しかしめぐるが目をやっても、彼女はあらぬ方向を向いたまま素知らぬ顔をさらしているばかりである。やはりめぐるは、いささか落ち着かない心地であった。
「で、週二回ってのは、何曜日と何曜日なのかなー?」
「それがちょっと不確定なんで、融通をきかせてほしいんだよ。その週ごとにスケジュールを決めるっていう形にさせてほしいんだけど、それでいいかな?」
「うん! どーせスタジオの個人練は前日にならないと予約できないから、問題ないねー! 理乃と和緒も、それでオッケーかなー?」
「週に二日も休息をいただけるなんて、ありがたい限りだね」
「う、うん。私も個人的な用事はほとんどないから……」
ということで、練習スケジュールに関しても速やかに解決した。
宮岡部長は、「よし」と首肯する。
「それじゃあ、今日のミーティングはここまでかな。あんまり話が長引くと、練習時間が削られちゃうからね」
「おーっ! ブチョーも燃えてるじゃーん! 今までは、ずーっと部室でくっちゃべってたのにさー!」
「そりゃあ、燃えるネタがなかったんだよ。夏休みの間に課題曲を選んで、ようやく練習できるようになったわけだからね」
と、宮岡部長は熱意もあらわに微笑んだ。
「それじゃあ今日は十二時半まで、わたしたちが部室を使わせていただくよ。あなたたちは自由にしてていいけど、それまでに戻ってこなかったら、鍵は職員室に返しておくからね」
「せっかくだから、最初は見物させていただくよー! ブチョーたちの演奏を見るのは初めてだもんねー!」
そのあたりの段取りは、昨日の内に整えられていた。めぐるたちは十二時半から午後の六時まで、たっぷり練習できるわけである。
「僕たちも、しばらく見学させていただきます。あの、轟木先輩……頑張ってください」
「ふん。練習の見学なんかで、何をそんなに気負ってるのさ」
小伊田がおずおずと熱情を伝えても、轟木篤子は素っ気ない。しかし、同じベーシストである小伊田がこれほどの熱情を抱いている轟木篤子のプレイがどのようなものであるのか、めぐるも期待をかきたてられてならなかった。
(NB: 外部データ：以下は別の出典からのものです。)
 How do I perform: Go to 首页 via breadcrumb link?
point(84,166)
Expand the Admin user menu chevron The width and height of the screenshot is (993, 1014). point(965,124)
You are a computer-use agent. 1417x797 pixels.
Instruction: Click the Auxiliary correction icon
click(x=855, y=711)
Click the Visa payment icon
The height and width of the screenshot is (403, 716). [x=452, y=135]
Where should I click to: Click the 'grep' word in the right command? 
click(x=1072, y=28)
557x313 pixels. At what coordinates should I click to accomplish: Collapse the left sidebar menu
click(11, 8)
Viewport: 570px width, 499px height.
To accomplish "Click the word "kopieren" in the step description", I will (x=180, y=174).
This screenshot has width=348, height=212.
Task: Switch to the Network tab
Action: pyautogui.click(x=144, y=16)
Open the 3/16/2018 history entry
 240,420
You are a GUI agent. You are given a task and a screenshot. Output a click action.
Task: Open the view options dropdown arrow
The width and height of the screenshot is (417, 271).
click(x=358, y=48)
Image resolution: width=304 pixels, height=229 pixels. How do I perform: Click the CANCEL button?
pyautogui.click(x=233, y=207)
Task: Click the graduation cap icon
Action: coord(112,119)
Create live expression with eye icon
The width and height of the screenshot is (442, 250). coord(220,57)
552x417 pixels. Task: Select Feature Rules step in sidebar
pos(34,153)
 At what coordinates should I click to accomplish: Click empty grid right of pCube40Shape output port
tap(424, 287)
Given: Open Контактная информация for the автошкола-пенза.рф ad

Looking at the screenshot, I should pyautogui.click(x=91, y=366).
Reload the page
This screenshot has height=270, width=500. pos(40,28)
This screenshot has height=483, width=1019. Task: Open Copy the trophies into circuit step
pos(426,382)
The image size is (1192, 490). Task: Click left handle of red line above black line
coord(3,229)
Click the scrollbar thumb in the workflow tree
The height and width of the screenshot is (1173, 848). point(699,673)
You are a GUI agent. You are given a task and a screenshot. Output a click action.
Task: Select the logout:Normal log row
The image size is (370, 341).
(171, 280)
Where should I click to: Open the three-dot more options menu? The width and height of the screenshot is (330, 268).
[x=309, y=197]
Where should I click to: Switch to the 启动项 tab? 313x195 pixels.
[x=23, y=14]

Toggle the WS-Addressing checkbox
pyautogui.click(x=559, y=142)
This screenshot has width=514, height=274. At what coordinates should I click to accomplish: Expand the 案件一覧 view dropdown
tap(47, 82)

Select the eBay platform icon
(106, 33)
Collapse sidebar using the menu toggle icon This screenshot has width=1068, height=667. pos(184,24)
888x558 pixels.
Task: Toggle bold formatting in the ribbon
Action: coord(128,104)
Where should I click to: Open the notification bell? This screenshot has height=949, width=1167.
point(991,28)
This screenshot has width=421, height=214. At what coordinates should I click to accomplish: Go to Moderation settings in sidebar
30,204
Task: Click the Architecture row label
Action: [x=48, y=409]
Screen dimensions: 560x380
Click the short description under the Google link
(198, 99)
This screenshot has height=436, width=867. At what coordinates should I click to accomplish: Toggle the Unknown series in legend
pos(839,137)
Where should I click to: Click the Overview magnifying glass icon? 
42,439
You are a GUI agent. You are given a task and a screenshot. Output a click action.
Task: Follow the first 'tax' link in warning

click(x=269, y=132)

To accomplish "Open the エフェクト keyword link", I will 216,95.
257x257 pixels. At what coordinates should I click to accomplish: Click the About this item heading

そうして三年生の三名が、それぞれのロッカーから各自の機材を引っ張り出したわけだが――そこで「おい!」と怒声をあげたのは、副部長の寺林であった。
「轟木! お前、そいつはどういうことだよ!」
いきなりの怒鳴り声に、めぐるは栗原理乃と一緒に首をすくめてしまう。轟木篤子がロッカーから取り出したのは、フユがバンド合宿で使用していたのと同じような巨大なハードケースであった。
「……どういうことって、なんの話さ?」
「そいつはギブソンのケースじゃねえか! 予備校通いで部室に顔を出す時間もないとか言ってたお前が、なんでそんな立派なベースを新調してるんだよ!」
ギブソンというのは、浅川亜季が愛用しているレスポールというギターと同じブランドである。それが1900年代の初頭から続く由緒正しい海外ブランドであるということを、めぐるはバンド合宿の場で聞き及んでいた。
「……あたしがベースを新調したら、あんたに何か迷惑でもかかるっての?」
「お前んとこは家が厳しいから、機材は自腹で買うしかないって言ってたじゃねえか! それでどうやって、そんな金をひねりだしたんだよ? お前……本当に予備校に通ってたのか?」
「通ってたよ。予備校にもアルバイトにもね」
「お前――!」
「何をそんなにいきりたってるのさ? こいつを買うには、バイトのシフトも減らせなかったんだよ。それで予備校通いまで重なったら、自由時間なんてゼロに等しいの。どうせ夏休みには課題曲も決まってなかったんだから、あたしがこいつをあきらめる理由はないでしょ?」
顔を真っ赤にして怒っている寺林副部長に対して、轟木篤子はうるさげに眉をひそめるばかりである。すると、ギグバッグとエフェクターケースを手にした宮岡部長が、怖い顔で割り込んだ。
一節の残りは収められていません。